« Dans toute société, il y a une forme structurelle qui s’appelle enfance, mais qui est variable dans le temps et dans l’espace social » explique Régine Sirota, sociologue, professeure à Paris Descartes, dans un interview avec le magazine Éducation et Sociétés. Ces premières années de vie, période clé pour l’enfant, lui permettent de se construire en tant que personnalité indépendante et douée de réflexion. De ce temps et de cet espace social naissent diverses habitudes et règles de conduites tacites : les normes. Les normes liées au sexe et au genre sont ce qu’on appelle les normes sexospécifique.

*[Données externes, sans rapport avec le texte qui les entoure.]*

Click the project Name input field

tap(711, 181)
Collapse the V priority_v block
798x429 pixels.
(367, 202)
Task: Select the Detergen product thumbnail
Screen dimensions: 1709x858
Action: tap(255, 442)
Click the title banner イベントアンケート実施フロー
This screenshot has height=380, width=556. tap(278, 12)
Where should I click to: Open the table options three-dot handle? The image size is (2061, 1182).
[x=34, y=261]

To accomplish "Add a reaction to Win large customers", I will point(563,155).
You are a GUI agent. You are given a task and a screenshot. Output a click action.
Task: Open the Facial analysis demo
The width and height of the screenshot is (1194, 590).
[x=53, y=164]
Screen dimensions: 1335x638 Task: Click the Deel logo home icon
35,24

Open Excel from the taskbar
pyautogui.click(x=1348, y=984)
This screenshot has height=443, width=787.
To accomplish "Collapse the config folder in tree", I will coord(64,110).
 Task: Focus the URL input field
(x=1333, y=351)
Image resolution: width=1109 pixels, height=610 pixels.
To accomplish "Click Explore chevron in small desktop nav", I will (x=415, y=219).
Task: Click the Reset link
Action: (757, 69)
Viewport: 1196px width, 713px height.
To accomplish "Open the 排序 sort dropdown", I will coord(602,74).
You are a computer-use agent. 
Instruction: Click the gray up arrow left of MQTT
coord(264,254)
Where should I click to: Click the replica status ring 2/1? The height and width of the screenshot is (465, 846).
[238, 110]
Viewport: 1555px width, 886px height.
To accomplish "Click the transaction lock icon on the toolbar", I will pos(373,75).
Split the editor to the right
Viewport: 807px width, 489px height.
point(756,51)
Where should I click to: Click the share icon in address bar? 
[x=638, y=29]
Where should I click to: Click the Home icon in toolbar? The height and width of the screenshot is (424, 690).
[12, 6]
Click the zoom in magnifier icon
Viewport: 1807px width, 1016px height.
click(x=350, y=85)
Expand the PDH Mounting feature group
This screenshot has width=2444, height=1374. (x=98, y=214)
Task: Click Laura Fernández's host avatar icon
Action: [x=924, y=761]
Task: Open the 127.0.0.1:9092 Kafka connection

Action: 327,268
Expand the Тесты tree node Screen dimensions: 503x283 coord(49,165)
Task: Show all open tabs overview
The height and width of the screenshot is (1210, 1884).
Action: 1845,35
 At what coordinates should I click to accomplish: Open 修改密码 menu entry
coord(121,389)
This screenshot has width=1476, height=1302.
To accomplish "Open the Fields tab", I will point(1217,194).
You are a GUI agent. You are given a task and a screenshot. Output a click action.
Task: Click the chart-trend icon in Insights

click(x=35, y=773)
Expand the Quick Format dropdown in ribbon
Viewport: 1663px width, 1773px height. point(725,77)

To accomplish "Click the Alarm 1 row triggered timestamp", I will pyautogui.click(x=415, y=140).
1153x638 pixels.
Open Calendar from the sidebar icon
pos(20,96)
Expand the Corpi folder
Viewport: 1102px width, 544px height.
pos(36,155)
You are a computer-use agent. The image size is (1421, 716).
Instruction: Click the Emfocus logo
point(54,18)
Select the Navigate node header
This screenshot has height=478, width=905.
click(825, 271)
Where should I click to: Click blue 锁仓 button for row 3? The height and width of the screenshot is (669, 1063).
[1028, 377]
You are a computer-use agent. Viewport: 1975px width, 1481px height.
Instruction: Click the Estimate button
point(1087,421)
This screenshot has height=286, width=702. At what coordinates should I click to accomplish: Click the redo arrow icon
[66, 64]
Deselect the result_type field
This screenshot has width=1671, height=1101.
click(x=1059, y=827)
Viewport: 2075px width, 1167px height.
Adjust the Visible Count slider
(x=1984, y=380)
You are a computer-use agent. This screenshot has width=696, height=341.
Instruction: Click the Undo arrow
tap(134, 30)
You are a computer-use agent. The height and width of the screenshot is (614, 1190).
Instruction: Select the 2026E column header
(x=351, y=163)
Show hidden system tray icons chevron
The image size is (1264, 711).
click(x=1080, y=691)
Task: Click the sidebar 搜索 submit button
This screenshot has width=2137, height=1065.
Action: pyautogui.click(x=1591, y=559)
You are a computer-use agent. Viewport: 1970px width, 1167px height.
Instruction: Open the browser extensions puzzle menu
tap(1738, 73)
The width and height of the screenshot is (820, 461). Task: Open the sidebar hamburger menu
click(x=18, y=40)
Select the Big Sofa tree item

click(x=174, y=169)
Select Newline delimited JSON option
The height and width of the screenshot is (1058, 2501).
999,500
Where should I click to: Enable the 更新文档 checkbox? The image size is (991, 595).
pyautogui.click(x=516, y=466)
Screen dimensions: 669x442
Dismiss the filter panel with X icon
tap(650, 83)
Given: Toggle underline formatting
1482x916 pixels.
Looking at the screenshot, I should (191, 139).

Gender reveal parties et bébés conditionnés
Les normes et attentes de la société arrivent très tôt dans la vie d’un nouveau-né, souvent avant même sa naissance. C’est ce qui est régulièrement reproché aux gender reveal parties, fêtes organisées par les futurs parents pour dévoiler le sexe du bébé. Cette préoccupation ancienne nous ramène quelques siècles en arrière quand il était préférable d’avoir un garçon comme héritier, pour conserver le nom et les terres familiales. Aujourd’hui, ces raisons ne sont plus d’actualité, mais près de 91 % des couples souhaitent connaître le sexe de l’embryon. C’est ce qu’indique le bulletin Population et Sociétés de décembre 2023 par l’Institut national d’études démographiques. Cette même étude parle du « processus d’humanisation progressive » du fœtus, c’est-à-dire comment celui-ci est inscrit dans un monde genré.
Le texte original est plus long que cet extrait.